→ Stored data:

_ _ _ _

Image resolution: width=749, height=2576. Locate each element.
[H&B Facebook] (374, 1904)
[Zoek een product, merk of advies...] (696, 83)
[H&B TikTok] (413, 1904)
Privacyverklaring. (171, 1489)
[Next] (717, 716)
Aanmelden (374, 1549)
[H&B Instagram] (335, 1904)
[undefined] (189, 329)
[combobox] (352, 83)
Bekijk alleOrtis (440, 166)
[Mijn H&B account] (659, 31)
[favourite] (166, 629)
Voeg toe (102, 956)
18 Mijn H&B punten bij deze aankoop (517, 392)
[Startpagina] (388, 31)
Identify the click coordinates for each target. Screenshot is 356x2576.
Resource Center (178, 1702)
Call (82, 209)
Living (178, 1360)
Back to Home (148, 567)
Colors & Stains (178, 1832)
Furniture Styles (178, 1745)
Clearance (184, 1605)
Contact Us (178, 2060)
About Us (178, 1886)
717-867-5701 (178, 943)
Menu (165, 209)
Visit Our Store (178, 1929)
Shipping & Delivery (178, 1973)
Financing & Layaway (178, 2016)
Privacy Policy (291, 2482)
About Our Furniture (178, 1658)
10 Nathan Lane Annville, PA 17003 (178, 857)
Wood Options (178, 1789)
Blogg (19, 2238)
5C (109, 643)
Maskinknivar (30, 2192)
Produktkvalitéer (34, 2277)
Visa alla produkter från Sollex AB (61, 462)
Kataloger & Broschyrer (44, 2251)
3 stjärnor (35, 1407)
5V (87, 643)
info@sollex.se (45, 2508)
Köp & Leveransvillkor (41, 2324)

_ _ _ _

→ Activity:
Find all lines holding the word "Furniture" in the records above and copy them.

→ Response box:
Furniture Styles (178, 1745)
About Our Furniture (178, 1658)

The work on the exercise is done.